*** Opening of INFORMATION SUPPLIED ***
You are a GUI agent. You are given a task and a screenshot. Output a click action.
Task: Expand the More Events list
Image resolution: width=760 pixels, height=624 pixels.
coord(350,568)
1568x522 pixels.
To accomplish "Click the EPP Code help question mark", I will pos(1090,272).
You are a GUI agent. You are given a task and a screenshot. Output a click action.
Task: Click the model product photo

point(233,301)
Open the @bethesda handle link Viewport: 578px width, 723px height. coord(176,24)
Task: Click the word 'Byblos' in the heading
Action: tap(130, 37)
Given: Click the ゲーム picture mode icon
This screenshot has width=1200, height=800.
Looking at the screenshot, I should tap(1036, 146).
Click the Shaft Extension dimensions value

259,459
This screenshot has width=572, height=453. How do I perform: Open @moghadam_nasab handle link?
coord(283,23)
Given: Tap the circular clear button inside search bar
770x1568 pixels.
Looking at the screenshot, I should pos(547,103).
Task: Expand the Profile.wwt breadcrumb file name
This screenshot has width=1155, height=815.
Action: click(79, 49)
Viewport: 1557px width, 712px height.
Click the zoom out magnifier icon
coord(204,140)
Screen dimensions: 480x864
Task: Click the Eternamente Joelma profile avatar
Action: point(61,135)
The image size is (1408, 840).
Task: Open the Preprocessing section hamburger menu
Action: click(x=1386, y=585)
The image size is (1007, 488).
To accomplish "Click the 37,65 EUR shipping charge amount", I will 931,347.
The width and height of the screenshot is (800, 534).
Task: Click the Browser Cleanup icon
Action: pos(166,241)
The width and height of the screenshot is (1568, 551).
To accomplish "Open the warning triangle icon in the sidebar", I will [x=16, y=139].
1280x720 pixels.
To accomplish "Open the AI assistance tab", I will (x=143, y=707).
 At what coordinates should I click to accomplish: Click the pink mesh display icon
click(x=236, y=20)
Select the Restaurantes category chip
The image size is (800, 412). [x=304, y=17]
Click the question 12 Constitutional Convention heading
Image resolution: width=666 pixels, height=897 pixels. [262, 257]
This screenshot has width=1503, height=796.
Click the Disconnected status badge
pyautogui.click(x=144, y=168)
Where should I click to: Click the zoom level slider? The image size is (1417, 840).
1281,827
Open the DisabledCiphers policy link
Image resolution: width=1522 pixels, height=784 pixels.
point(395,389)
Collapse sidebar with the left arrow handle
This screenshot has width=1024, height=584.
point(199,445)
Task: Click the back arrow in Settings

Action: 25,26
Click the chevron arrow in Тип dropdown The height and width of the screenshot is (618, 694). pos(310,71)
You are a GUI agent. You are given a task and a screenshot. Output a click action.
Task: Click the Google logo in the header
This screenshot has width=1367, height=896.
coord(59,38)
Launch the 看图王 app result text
*** Close of INFORMATION SUPPLIED ***
WHAT IS REQUIRED: Scan the data above and report each line in which "Expand" is present.

WORKED SOLUTION:
Task: Expand the More Events list
Task: Expand the Profile.wwt breadcrumb file name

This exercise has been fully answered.